***** Provided entries *****

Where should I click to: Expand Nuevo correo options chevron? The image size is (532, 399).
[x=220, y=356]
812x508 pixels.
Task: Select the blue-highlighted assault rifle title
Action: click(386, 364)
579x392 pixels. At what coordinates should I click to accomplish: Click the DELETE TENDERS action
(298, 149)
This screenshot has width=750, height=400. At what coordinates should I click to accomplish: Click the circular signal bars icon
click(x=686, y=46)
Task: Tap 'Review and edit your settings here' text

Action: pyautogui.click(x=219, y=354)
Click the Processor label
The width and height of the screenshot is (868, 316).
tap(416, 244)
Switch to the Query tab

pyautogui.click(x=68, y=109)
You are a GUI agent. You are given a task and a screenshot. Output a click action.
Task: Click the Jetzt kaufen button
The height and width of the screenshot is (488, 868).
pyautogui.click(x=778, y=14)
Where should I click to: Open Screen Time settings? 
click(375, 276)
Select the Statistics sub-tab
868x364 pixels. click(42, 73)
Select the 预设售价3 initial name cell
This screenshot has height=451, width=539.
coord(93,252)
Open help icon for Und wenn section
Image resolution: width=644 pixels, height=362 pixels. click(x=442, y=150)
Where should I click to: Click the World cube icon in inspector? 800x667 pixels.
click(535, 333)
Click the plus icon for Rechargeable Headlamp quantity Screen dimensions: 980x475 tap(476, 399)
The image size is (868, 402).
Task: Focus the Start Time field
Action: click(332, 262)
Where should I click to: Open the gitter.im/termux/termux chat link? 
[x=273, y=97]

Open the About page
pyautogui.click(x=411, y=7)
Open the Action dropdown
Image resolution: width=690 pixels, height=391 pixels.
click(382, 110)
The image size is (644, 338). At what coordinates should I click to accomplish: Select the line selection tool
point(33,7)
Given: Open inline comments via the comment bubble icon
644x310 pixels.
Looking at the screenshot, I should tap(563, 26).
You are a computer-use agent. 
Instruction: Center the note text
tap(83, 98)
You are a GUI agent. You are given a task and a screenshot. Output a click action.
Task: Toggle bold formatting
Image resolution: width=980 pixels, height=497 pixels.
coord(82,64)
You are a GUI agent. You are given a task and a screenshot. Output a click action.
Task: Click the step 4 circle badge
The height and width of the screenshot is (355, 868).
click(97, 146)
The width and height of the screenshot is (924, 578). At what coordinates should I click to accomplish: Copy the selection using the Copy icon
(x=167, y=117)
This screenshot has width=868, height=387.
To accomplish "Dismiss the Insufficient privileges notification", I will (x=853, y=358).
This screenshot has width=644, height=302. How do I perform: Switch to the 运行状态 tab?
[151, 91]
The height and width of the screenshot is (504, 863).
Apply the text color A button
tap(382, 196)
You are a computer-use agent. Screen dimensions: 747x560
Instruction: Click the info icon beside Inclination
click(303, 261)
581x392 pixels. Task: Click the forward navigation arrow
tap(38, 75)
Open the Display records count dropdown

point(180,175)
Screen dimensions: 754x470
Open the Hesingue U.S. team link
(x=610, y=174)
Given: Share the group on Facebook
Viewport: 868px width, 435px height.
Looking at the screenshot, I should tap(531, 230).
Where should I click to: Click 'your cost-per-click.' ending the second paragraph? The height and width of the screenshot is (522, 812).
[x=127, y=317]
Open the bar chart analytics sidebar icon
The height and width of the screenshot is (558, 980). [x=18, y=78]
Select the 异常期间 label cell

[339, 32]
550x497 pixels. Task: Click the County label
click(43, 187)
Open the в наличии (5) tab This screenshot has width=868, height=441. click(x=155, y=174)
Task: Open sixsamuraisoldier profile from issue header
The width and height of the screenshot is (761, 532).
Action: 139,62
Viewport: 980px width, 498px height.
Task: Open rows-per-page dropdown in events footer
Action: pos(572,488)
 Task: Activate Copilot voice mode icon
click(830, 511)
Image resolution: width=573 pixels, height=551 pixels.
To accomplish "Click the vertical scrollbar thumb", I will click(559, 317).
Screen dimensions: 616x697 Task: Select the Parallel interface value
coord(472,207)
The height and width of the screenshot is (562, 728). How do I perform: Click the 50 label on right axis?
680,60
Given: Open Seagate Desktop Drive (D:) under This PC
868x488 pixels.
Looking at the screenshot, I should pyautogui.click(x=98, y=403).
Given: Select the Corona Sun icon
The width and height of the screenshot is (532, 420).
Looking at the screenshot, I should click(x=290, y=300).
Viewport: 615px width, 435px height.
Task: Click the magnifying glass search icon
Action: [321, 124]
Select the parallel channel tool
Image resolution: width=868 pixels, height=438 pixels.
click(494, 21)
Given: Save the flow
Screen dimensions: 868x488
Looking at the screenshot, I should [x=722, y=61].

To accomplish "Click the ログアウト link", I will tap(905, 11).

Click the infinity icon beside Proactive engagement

*****

Locate every line in the listing above that contains the string "tool" and copy each one. Matching is case-sensitive.

The image size is (644, 338). At what coordinates should I click to accomplish: Select the line selection tool
Select the parallel channel tool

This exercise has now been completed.